Write out all of the material below line for line, with every character unchanged.

Data records

▼

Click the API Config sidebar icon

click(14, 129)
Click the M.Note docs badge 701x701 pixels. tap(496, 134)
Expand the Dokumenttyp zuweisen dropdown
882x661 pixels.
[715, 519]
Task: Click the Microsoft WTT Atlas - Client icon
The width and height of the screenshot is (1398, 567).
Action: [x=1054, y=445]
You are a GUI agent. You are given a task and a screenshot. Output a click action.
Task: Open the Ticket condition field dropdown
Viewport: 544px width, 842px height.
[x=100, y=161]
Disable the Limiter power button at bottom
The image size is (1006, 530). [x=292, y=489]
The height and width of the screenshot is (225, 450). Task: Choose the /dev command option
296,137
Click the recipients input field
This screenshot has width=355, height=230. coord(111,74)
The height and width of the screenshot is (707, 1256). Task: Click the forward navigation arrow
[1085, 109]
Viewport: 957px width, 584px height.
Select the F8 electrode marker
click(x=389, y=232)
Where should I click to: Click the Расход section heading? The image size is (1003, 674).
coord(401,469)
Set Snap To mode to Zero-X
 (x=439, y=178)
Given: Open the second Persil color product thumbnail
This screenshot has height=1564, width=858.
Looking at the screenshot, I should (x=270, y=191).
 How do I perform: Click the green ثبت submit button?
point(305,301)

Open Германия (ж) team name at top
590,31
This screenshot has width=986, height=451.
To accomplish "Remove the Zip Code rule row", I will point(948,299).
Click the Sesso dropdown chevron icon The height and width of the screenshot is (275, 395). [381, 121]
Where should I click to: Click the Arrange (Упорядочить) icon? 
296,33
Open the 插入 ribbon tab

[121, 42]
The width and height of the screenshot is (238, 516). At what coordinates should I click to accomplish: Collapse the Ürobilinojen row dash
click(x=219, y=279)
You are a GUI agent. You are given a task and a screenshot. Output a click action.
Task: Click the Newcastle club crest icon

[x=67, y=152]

▲

» Final result
Click the API Config sidebar icon

click(14, 129)
Click the M.Note docs badge 701x701 pixels. tap(496, 134)
Expand the Dokumenttyp zuweisen dropdown
882x661 pixels.
[715, 519]
Task: Click the Microsoft WTT Atlas - Client icon
The width and height of the screenshot is (1398, 567).
Action: [x=1054, y=445]
You are a GUI agent. You are given a task and a screenshot. Output a click action.
Task: Open the Ticket condition field dropdown
Viewport: 544px width, 842px height.
[x=100, y=161]
Disable the Limiter power button at bottom
The image size is (1006, 530). [x=292, y=489]
The height and width of the screenshot is (225, 450). Task: Choose the /dev command option
296,137
Click the recipients input field
This screenshot has width=355, height=230. coord(111,74)
The height and width of the screenshot is (707, 1256). Task: Click the forward navigation arrow
[1085, 109]
Viewport: 957px width, 584px height.
Select the F8 electrode marker
click(x=389, y=232)
Where should I click to: Click the Расход section heading? The image size is (1003, 674).
coord(401,469)
Set Snap To mode to Zero-X
 (x=439, y=178)
Given: Open the second Persil color product thumbnail
This screenshot has height=1564, width=858.
Looking at the screenshot, I should (x=270, y=191).
 How do I perform: Click the green ثبت submit button?
point(305,301)

Open Германия (ж) team name at top
590,31
This screenshot has width=986, height=451.
To accomplish "Remove the Zip Code rule row", I will point(948,299).
Click the Sesso dropdown chevron icon The height and width of the screenshot is (275, 395). [381, 121]
Where should I click to: Click the Arrange (Упорядочить) icon? 
296,33
Open the 插入 ribbon tab

[121, 42]
The width and height of the screenshot is (238, 516). At what coordinates should I click to accomplish: Collapse the Ürobilinojen row dash
click(x=219, y=279)
You are a GUI agent. You are given a task and a screenshot. Output a click action.
Task: Click the Newcastle club crest icon

[x=67, y=152]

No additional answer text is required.